India’s Supreme Court Questions WhatsApp on Privacy
India’s Supreme Court delivered a sharp critique of WhatsApp and parent company Meta during a February 3 hearing, warning that the platform cannot “play with the right to privacy” of Indian users. The remarks came as Meta appealed a ₹2.13 billion (approximately $23.6 million) penalty imposed by India’s competition regulator over the 2021 privacy policy update that required users to accept expanded data-sharing terms with Meta or cease using the service.
Chief Justice Surya Kant emphasized that the court would not permit even “a single piece of information” to be shared while the appeal is pending, highlighting the lack of meaningful choice for users in a market where WhatsApp serves as the dominant messaging platform with over 500 million users. Kant questioned how individuals with limited digital literacy – such as “a poor woman selling fruits on the street” or a domestic worker – could reasonably consent to complex data practices.

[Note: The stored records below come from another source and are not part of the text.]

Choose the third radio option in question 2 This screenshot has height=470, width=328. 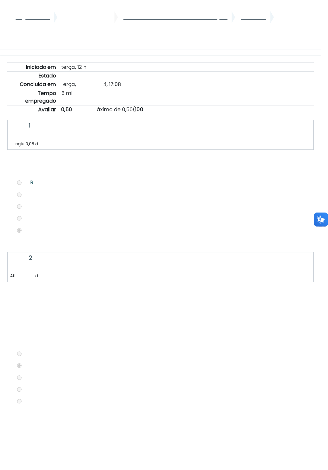tap(19, 378)
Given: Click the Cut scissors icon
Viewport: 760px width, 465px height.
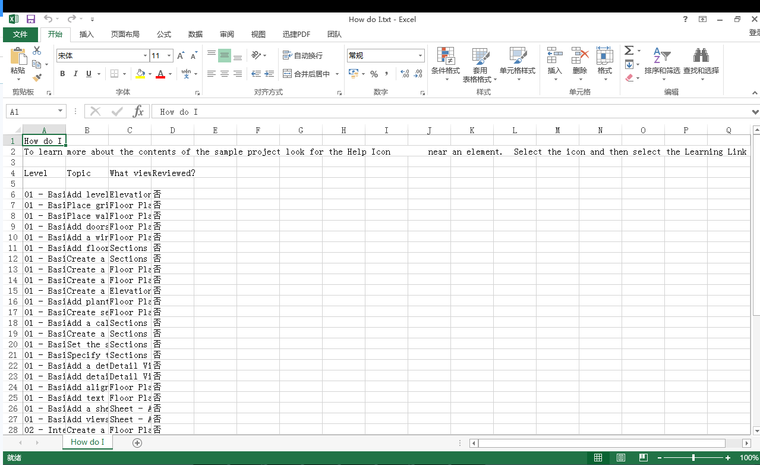Looking at the screenshot, I should point(37,51).
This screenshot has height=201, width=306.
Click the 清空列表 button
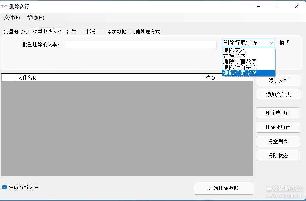[x=278, y=141]
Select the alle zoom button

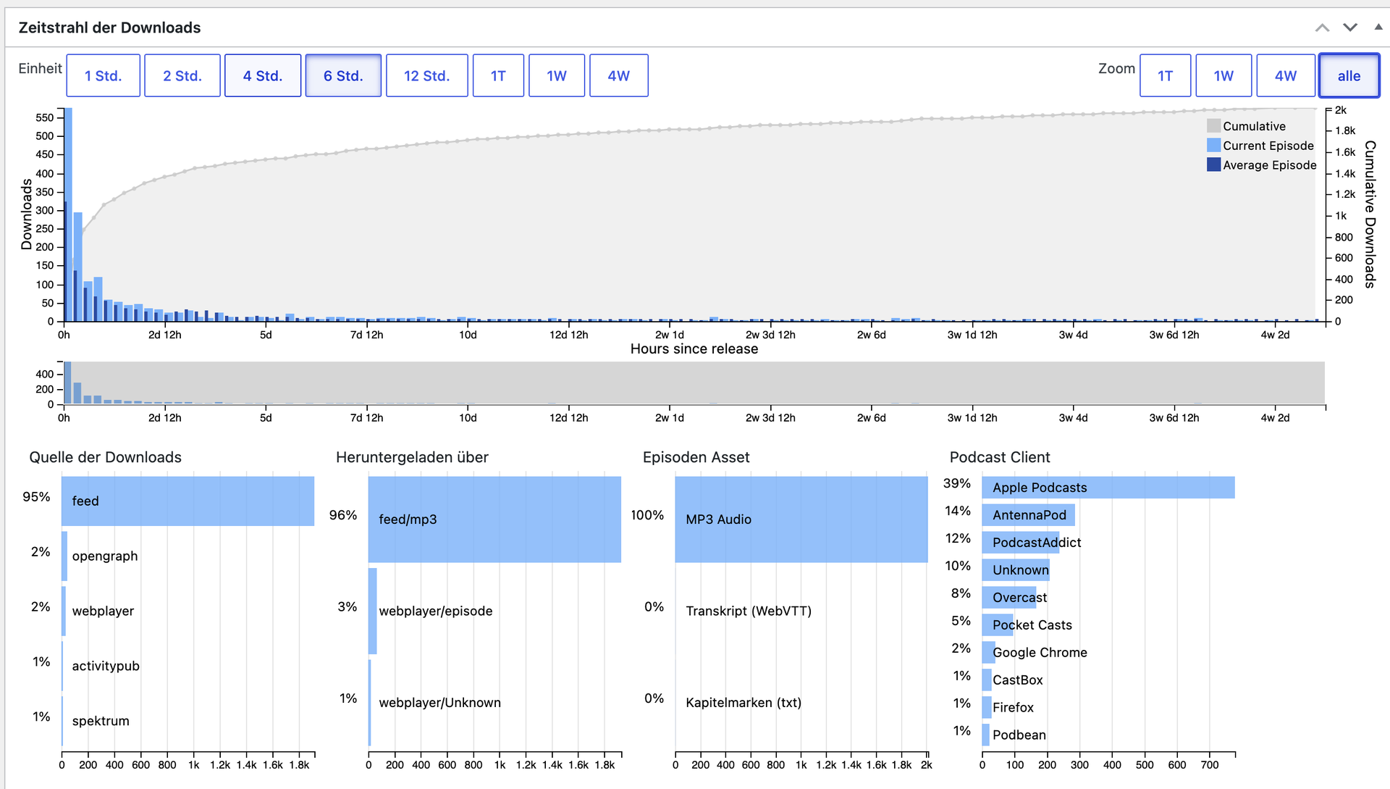pos(1349,75)
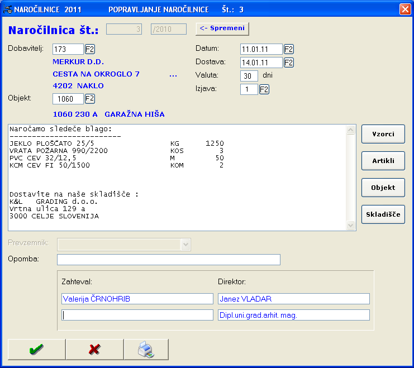The image size is (414, 368).
Task: Click the printer icon button
Action: pos(146,349)
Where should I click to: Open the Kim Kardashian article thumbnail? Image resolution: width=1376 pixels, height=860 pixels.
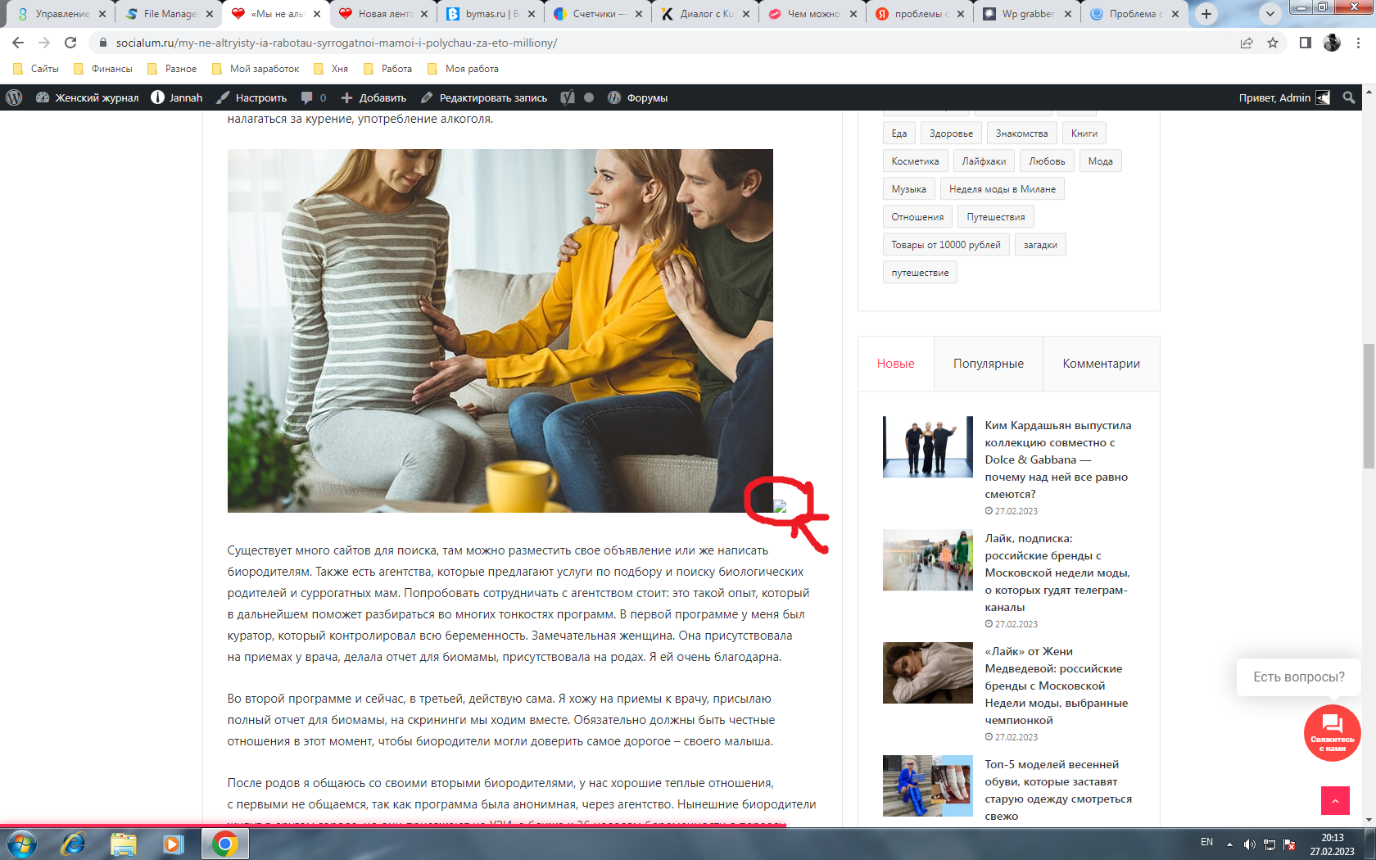coord(927,446)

Justice Joymalya Bagchi pressed Meta on the commercial value of behavioural metadata, even when anonymized or siloed, and its use in targeted advertising and AI systems across Meta’s ecosystem. Government lawyers argued that personal data is not merely collected but actively monetized. Meta’s legal team maintained that end-to-end encryption prevents access to message content and that the 2021 policy did not weaken core protections or enable chat data to be used for ads. The penalty has already been paid, they noted.
The court has adjourned the matter until February 9, directing Meta and WhatsApp to provide more detailed explanations of their data practices. At the suggestion of the Competition Commission of India, the Ministry of Electronics and Information Technology was added as a party, broadening the case’s scope.